- _Excerpted passage_
..............................
Over 100 students and faculty attended the second Challenge Day of the year, a community-building event that took place last Friday in the Zhang Gym. “Challenge Day represents values that I think are important, including the idea that the most important parts of our lives are things we don’t often share,” upper school English teacher Christopher Hurshman said.

by Emma Gao, Co-News Editor

Over 100 students and faculty attended the second Challenge Day of the year, a community-building event that took place March 3 in the Zhang Gym.

The upper school held this month’s Challenge Day, which lasted from 8:30 a.m. to 2:30 p.m., for only frosh and sophomores, as juniors and seniors participated in a similar event in September. Upperclassmen who previously attended Challenge Day could choose to act as student leaders. No assessments were allowed to be held on the day. Upper school English teacher Christopher Hurshman explains why he decided to join the event.

“Challenge Day represents values that I think are important, including the idea that the most important parts of our lives are things we don’t often share,” Hurshman said. “I really believe in the idea that our value as humans is our whole selves and that we benefit as a learning community when we recognize one another as human and there are more to us than just our ideas and our intellects.”

The first half of the event focused on creating a comfortable environment for attendees and allowing them to get to know each other. In one activity, a person standing at the center of a circle of chairs shouted a criteria, and those who fell into that criteria ran to find another chair; the last person to find a seat moved into the center and devised another criteria.
..............................
- _Objectives_
A - Answer these from the Challenge Day article:
(i) What hours did this month's event run?
(ii) Which students was this month's event held for?
(iii) What did the first half of the event focus on?
B - In the Challenge Day article, recast the paragraph beginning "The upper school held this month's Challenge Day" as a bulleted list of its main facts.
C - Continue the Challenge Day article with the next part of its account.
The listing after this article is separate material.

- _Material provided_
..............................
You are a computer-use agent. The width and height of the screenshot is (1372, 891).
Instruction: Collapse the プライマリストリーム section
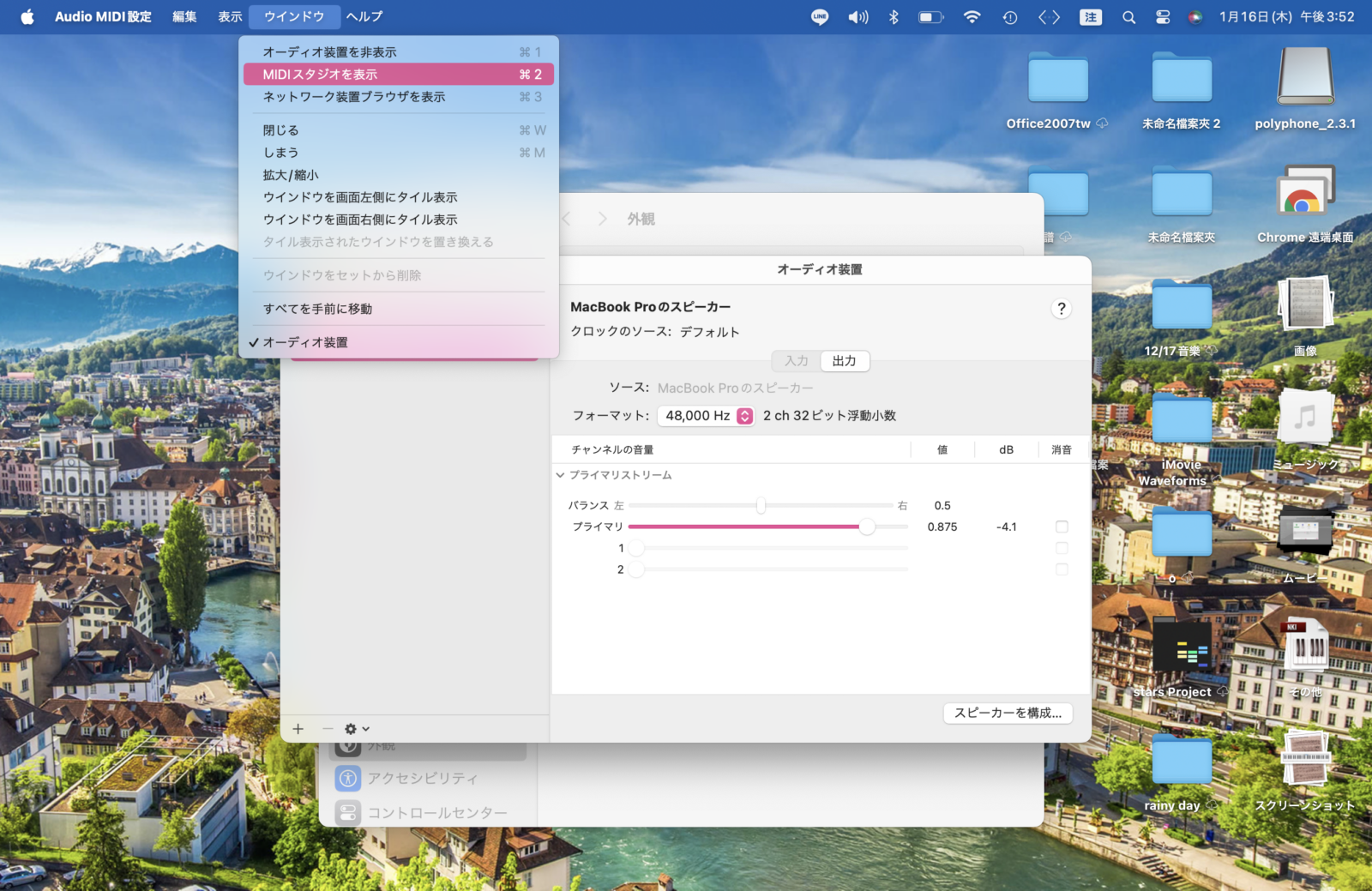(560, 475)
..............................
- _Results by task_
A -
(i) From 8:30 a.m. to 2:30 p.m.
(ii) Frosh and sophomores.
(iii) Creating a comfortable environment for attendees and allowing them to get to know each other.

B -
- The upper school held this month's Challenge Day from 8:30 a.m. to 2:30 p.m.
- Only frosh and sophomores took part, because juniors and seniors had attended a similar event in September.
- Upperclassmen who had attended Challenge Day before could serve as student leaders.
- No assessments could be held that day.
- Upper school English teacher Christopher Hurshman explains why he chose to join the event.

C -
Students and faculty then separated into family groups of four or five, in which they listened to prompts read by the facilitators and shared their personal responses. For example, the first question prompt, called “lowering the waterline,” asked each participant to share a part of themselves not immediately obvious to an outside observer but that they felt like people should know. Junior Iris Fu, co-leader of the Student Diversity Coalition (SDC) and student leader at Challenge Day, found this activity most impactful.

“It was really good to get to know people on such a personal level,” Iris said. “Each one of us was given two minutes in the beginning for that first question prompt, and at the end of it I felt like I’d known them for a week. I think that was just amazing to watch.”

During the “cross the line” activity, which took place after lunch, facilitators asked a series of questions, and people to whom those prompts applied stepped across a line on the ground. Attendees on both sides of the line then held up the American Sign Language (ASL) sign for “love” in a silent show of support.

To conclude the event, participants wrote personal reflections, setting goals for themselves and penning notes to family and friends. Sophomore Jason Shim, who attended Challenge Day in the past, reflected on how participating in the event the second time felt more enriching.

“It was definitely a way for me to see how I’ve emotionally matured because I feel like I got a bit more out of this one,” Jason said. “As a person, I had a bit more to say about my understanding of my emotional state because of the life I’ve led.”

Twice a year, the SDC invites the non-profit organization Challenge Day to the Harker upper school. The organization holds similar community-oriented events in schools across the country, hosting activities that promote vulnerability and openness to foster deeper personal understanding between attendees. Harker held its first Challenge Day in Feb. 2020.

As Harker continues to hold Challenge Days in the years to come, Iris encourages every student to attend.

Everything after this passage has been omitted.